Gaussian chaos and sample path properties of additive functionals of symmetric Markov processes

Abstract

Let X be a strongly symmetric Hunt process with $\alpha$-potential density $u^\alpha(x,y). Let

$$ {\mathcal G}_{\alpha}^2 = \left\{\mu | \int\int(u^\alpha (x,y))^2 d\mu(x)\; d\mu (y)<\infty\right\}$$

and let $L_t^\mu$ denote the continuous additive functional with Revuz measure $\mu$. For a set of positive measures $M \subset G_\alpha^2$, subject to some additional regularity conditions, we consider families of continuous (in time) additive functionals $L = {L-t^\mu, (t, \mu) \in R^+ \times M} of X and a second-order Gaussian chaos $H_\alpha = {H_\alpha(\mu), \mu \in M}$ which is associated with L by an isomorphism theorem of Dynkin.

A general theorem is obtained which shows that, with some additional regularity conditions depending on X and M if $H_\alpha$ has a continuous version on M almost surely, then so does L and, furthermore, that moduli of continuity for $H_\alpha$ are also moduli of continuity for L.

Special attention is given to Lévy processes in $R^n$ and $T^n$, the n-dimensional torus, with $M$ taken to be the set of translates of a fixed measure.
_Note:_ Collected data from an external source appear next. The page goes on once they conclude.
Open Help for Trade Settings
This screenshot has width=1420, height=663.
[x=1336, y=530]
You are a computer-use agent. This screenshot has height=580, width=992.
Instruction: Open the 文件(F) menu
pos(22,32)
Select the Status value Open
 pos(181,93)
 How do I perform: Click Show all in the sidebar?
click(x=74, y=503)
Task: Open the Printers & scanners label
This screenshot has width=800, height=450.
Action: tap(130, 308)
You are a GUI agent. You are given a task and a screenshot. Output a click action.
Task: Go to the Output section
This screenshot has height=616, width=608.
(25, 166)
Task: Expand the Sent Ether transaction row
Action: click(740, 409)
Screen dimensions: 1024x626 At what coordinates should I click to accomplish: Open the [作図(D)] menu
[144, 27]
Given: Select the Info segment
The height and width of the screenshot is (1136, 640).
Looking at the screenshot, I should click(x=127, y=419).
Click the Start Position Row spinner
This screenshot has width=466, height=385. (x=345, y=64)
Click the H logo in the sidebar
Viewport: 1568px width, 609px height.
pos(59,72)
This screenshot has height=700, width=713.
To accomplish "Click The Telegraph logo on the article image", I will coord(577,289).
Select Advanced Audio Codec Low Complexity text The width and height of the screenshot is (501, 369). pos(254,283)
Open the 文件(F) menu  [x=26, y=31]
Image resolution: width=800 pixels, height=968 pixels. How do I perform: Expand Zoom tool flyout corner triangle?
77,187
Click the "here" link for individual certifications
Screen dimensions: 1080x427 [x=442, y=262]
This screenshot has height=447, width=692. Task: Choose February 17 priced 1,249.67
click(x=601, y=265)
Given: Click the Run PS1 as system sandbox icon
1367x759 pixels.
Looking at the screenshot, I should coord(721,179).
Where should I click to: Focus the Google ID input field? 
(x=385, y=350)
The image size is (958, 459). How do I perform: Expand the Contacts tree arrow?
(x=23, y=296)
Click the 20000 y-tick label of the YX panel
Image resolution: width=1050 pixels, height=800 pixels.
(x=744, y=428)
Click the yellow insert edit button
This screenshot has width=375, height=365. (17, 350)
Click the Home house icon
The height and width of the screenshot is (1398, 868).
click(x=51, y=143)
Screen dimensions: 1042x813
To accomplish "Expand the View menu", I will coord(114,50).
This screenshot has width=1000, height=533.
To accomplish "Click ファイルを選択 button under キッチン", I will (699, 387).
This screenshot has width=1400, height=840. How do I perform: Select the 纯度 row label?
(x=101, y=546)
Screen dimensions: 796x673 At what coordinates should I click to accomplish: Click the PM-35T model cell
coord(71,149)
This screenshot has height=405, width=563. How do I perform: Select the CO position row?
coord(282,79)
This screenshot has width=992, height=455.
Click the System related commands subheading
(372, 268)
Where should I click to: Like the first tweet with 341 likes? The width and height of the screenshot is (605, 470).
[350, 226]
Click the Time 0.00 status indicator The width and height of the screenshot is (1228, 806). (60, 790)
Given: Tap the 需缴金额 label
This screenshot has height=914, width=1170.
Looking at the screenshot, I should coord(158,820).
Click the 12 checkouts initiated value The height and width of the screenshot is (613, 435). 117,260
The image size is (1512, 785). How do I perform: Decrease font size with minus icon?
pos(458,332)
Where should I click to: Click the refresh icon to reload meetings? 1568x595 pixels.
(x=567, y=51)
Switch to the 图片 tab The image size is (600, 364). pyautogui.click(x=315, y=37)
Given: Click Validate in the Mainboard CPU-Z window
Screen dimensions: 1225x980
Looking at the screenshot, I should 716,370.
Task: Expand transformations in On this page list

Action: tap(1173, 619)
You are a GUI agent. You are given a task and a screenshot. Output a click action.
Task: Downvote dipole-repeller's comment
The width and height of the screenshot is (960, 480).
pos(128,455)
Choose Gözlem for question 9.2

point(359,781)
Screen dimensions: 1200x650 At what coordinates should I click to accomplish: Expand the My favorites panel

Many concrete examples are given, especially when X is Brownian motion in $R^n$ and $T^n$ for $n = 2$ and 3. For certain measures $\mu$ on $T^n$ and processes, including Brownian motion in $T^3$, necessary and sufficient conditions are given for the continuity of ${L_t^\mu, (t,\mu) \in R^+ \times M}$, where M is the set of all translates of $\mu$.